I only need to understand One thing….
There's so much that I don't understand about this past year, so many questions left unanswered…..
When I try to replay the events of this past year over in my mind, it's overwhelming and impossible to remember exactly how it all came about and when…….
All that I can remember, without hesitation, is the deep deep pain that our family has endured, and the many tears that we have cried.
The pain is still fresh, and raw, and real, and the trial far from being over……
There's still pain and tears, and many more questions, again, left unanswered.
And within me, there's this desire to fix it all and at the same time, there's this hard reality of knowing that I can't.
As I try to make sense of it all, I am aware that I may never know the answers to my many questions,
And I may never fully understand why this has had to go on for so very long…..
And quite frankly, it's hard for me to accept any and all of this.
Through the long, drawn out months of this trial, God has been at work, though at times, it wasn't easy to see…..

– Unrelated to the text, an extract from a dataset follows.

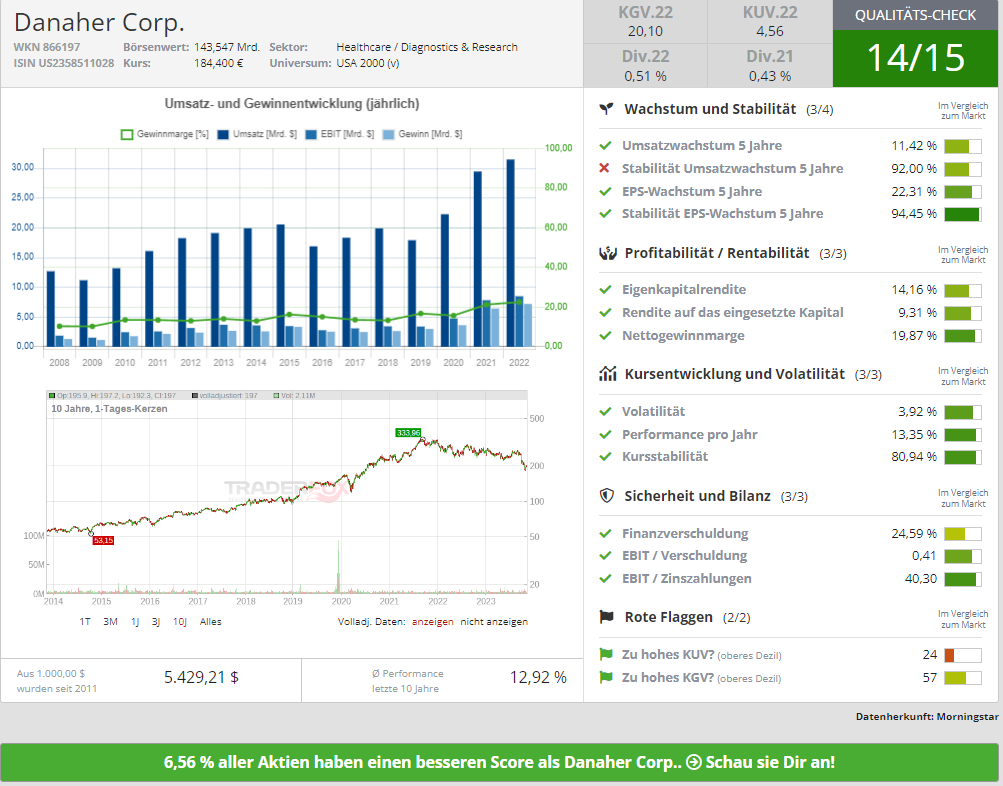Hide the Gewinn [Mrd. $] legend series
The width and height of the screenshot is (1003, 786).
click(x=422, y=134)
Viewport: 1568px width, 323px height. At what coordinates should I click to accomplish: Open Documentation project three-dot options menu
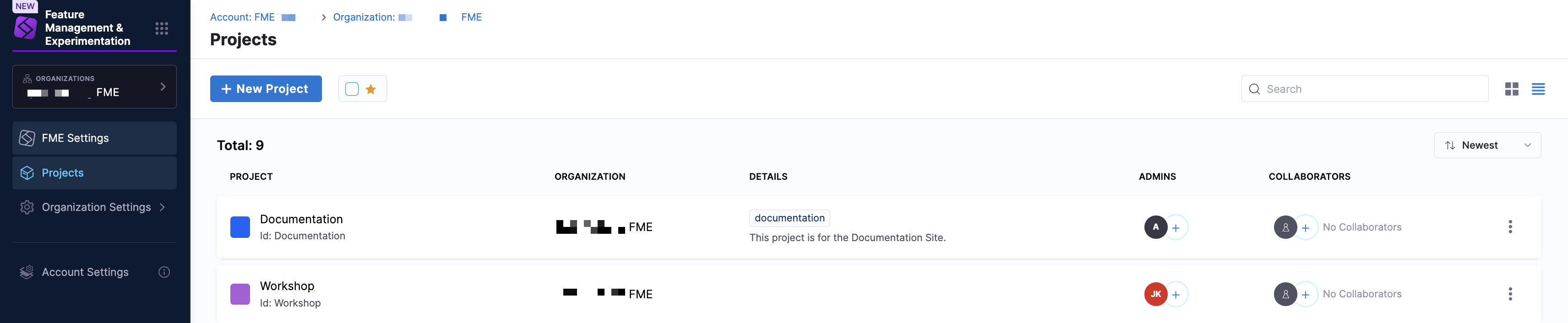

And little by little, he has stripped me down, tearing away the layers of my heart, making me bare before Him……
My heart isn't what it used to be…..it is now raw, and tender and so very broken and ready for repair.
You see, though this trial isn't what I have wanted,
God has shown me that's it's exactly what I need.
I needed to be brought to this place of desperation, this place of being raw before Him,
In order for Him to be able to change and mold this heart of mine….
Without the pain and the stripping away, He would be unable to shape me the way He sees fit…..
I've walked through enough fire to know that my God, He is good; I've tasted of his goodness and I know his Word to be true….
And so, as I continue on this pain-lined journey, I continue to trust in the One who promises to make my paths straight.
And I will cling to the Truth that He who has begun a good work in me will bring it to completion, in His time.